Demonstration of Fourier-domain Quantum Optical Coherence Tomography for a fast tomographic quantum imaging
Sylwia M. Kolenderska, Crislane Vieira de Brito, Piotr Kolenderski
Published: 2025/2/12
Abstract
Using spectrally correlated photon pairs instead of classical laser light and coincidence detection instead of light intensity detection, Quantum Optical Coherence Tomography (Q-OCT) outperforms classical OCT in several experimental terms. It provides twice better axial resolution with the same spectral bandwidth and it is immune to even-order chromatic dispersion, including Group Velocity Dispersion responsible for the bulk of axial resolution degradation in the OCT images.

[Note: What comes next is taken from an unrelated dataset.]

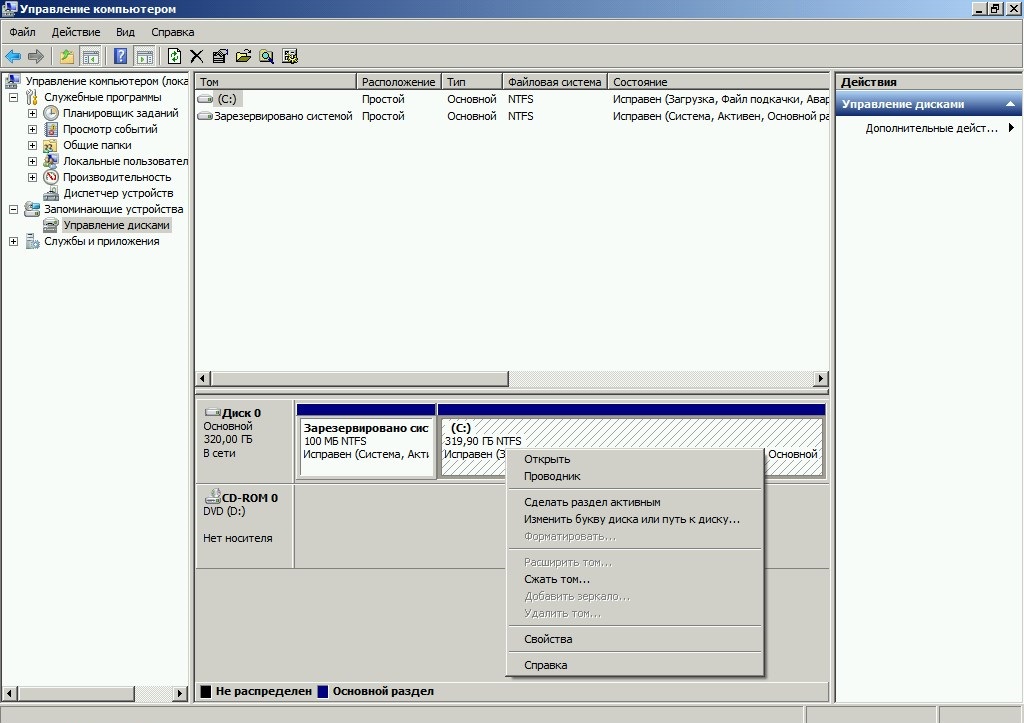
Task: Open Дополнительные действия submenu arrow
Action: [1011, 128]

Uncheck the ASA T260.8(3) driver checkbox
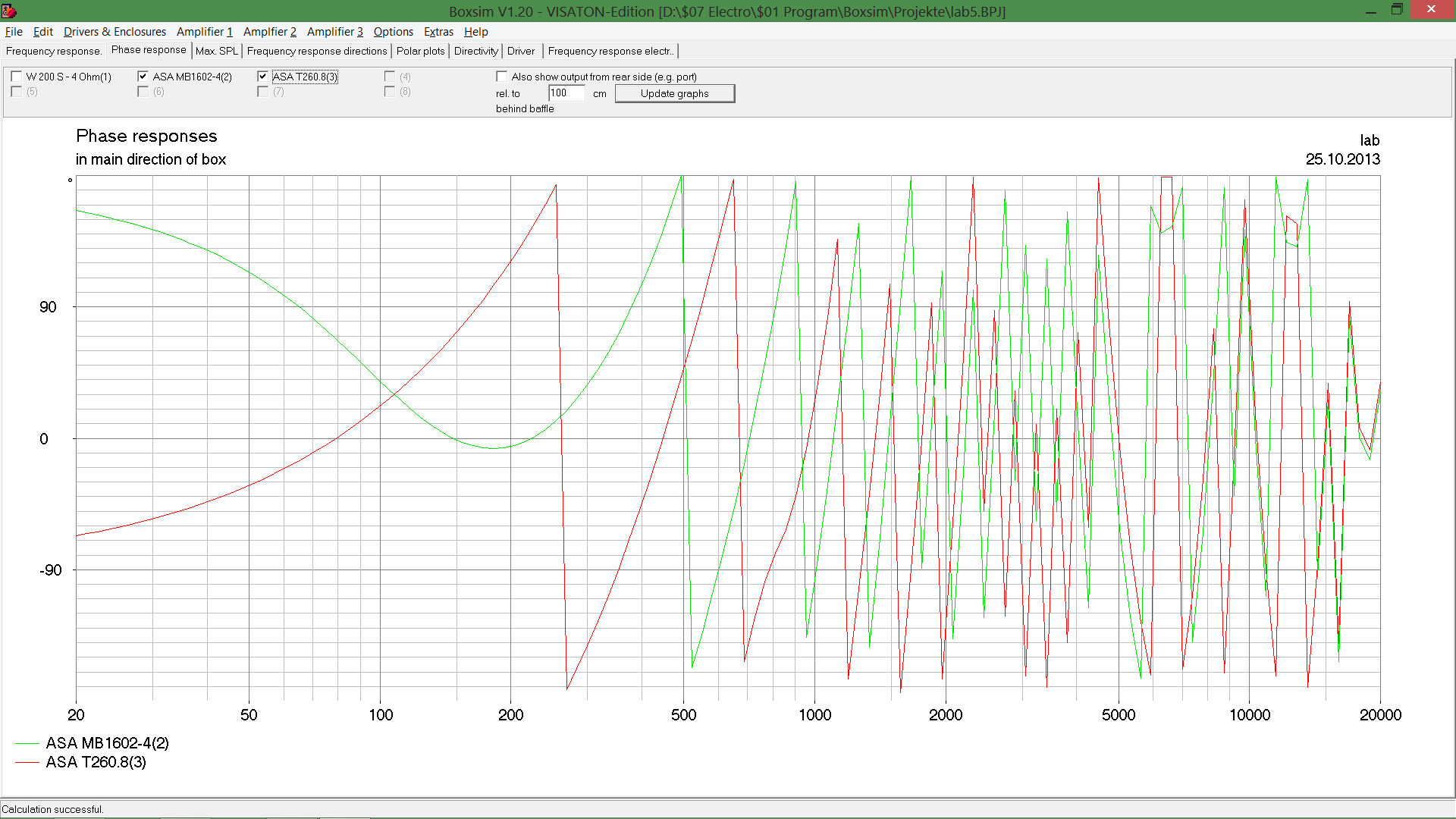(262, 77)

Q-OCT has been performed in the time domain configuration, where one line of the two-dimensional image is acquired by axially translating the mirror in the interferometer's reference arm and measuring the coincidence rate of photons arriving at two single-photon-sensitive detectors. Although successful at producing resolution-doubled and dispersion-cancelled images, it is still relatively slow and cannot compete with its classical counterpart. Here, we experimentally demonstrate Q-OCT in a much faster Fourier-domain configuration, theoretically proposed in 2020, where the reference mirror is fixed and the joint spectrum is acquired by inserting long fibre spools in front of the detectors. We propose two joint spectrum pre-processing algorithms, aimed at compensating resolution-degrading effects within the setup. While the first one targets fibre spool dispersion, an effect specific to this configuration, the other one removes the effects leading to the weakening of even-order dispersion cancellation, the latter impossible to be mitigated in the time-domain alternative. Being additionally contrasted with both the time-domain approach and the conventional OCT in terms of axial resolution, imaging range and multilayer-object imaging, Fourier-domain Q-OCT is shown to be a significant step forward towards a practical and competitive solution in the OCT arena.